My Very Educated Mother Just Served Us Nachos

Did you forget the correct spelling? :wink:

There are lists where I can see the point in a mnemonic, but this isn’t one of them. It’s not like anyone goes through an extended stage of having a hard time learning the names of the planets. The Firebug knows most of their names at the age of four and a half, and I remember knowing them all (including former planet Pluto), their order from the sun, and the number of then-known moons of each one, when I was six.

Without Pluto it’s “My very extroverted maid just served us naked.”

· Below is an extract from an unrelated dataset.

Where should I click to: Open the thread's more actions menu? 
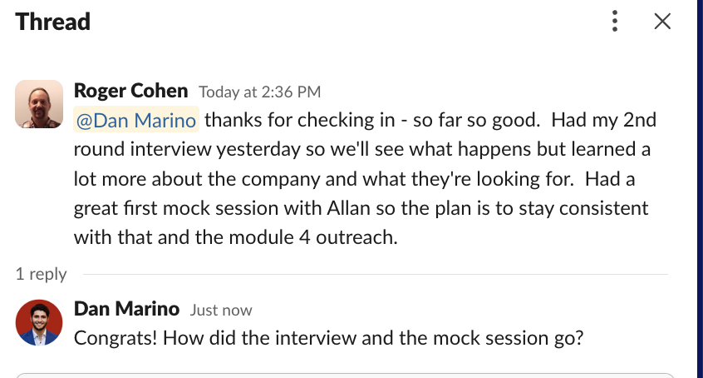click(x=614, y=21)
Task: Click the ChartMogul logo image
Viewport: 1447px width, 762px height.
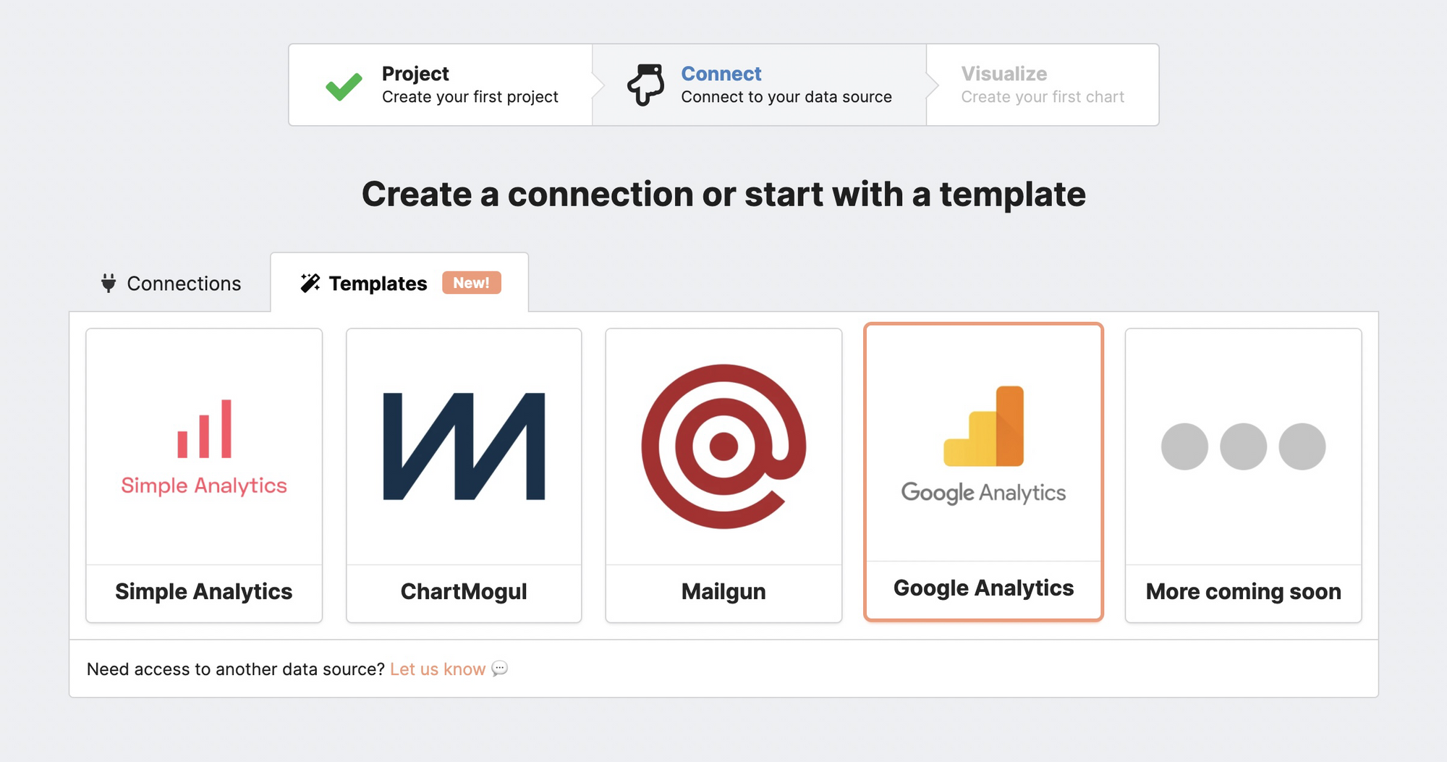Action: pyautogui.click(x=464, y=446)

I learned “M VEM J SUN P” pronounced “Em Vem Jay Sun Pea”

But not everyone thinks like you and I think it’s rather silly to suggest that people don’t need mnemonics for things that you don’t need them for. I’m sure you might have little memory tricks that others think are silly or unnecessary, but it would be rather bizarre to judge you on that.

Perhaps unsurprisingly, I like mnemonics, and this one is useful because it’s very easy to remember and simultaneously contains not only the names but the order of the planets without having to learn those facts separately. I remember random things from school over the years that I never have to work with or use ever again - because I created a good enough mnemonic that 10, 15 years later I can still recall and apply.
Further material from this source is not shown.